◆ **About this task**: Every line below that mentions the word "agent" should be copied out.

◆ **Dataset content**:

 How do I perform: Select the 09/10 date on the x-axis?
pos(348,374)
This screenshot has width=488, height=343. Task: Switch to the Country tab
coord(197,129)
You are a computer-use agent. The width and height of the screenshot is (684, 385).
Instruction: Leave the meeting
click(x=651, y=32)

...

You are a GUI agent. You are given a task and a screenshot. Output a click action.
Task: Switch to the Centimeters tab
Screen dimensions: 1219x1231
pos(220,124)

...

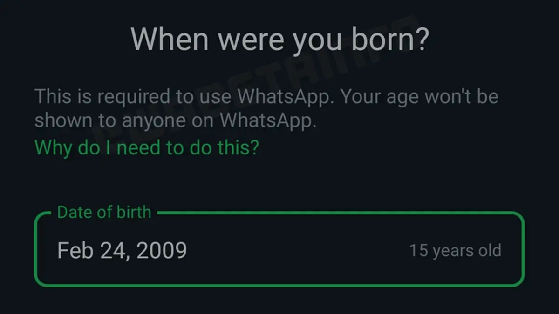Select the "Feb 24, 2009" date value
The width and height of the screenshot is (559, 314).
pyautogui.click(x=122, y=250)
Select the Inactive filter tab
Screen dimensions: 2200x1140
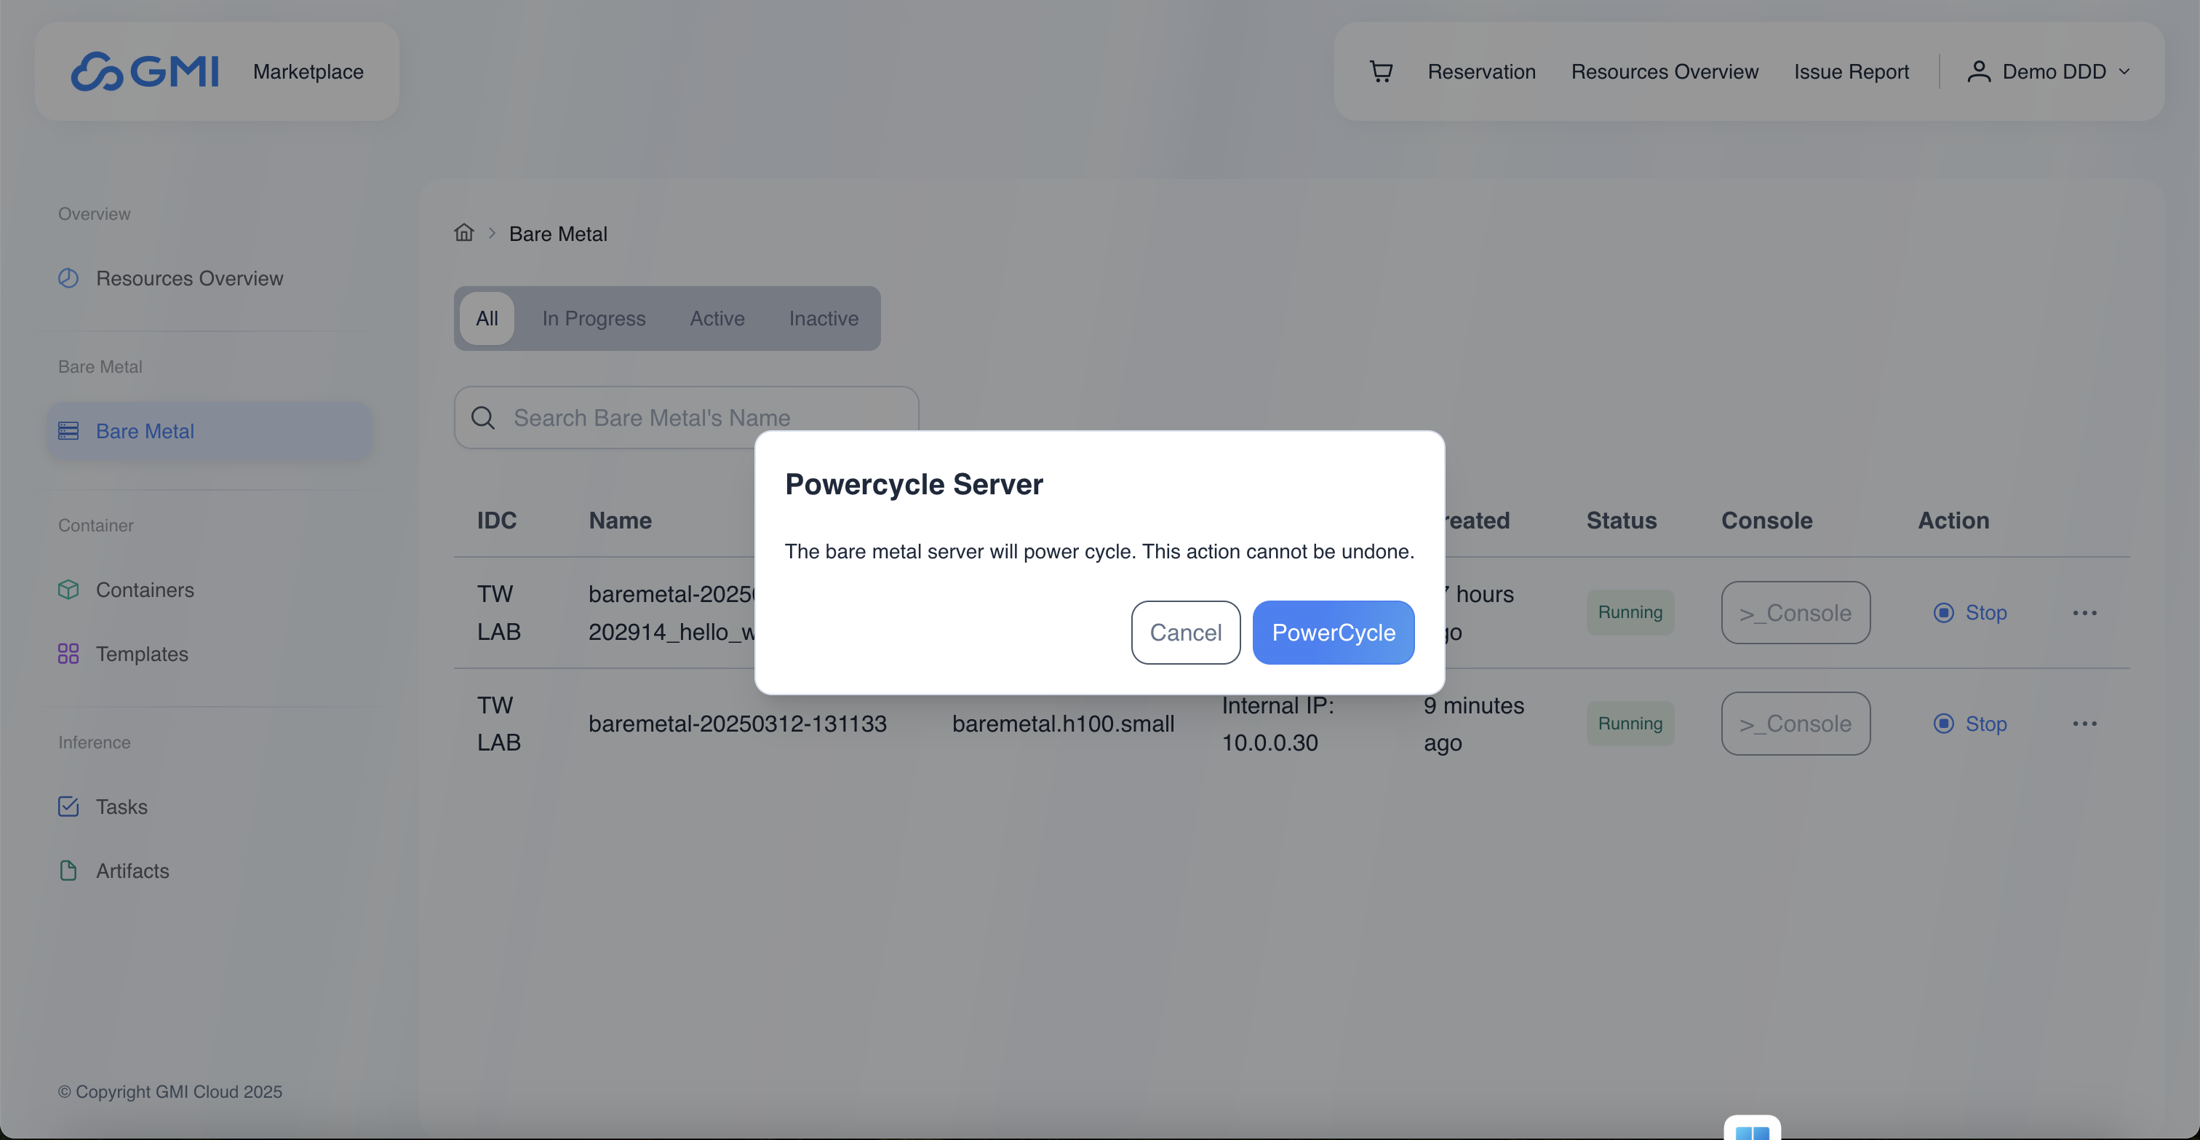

◆ **Answer for the task**:
You are a computer-use agent. The width and height of the screenshot is (684, 385).
You are a GUI agent. You are given a task and a screenshot. Output a click action.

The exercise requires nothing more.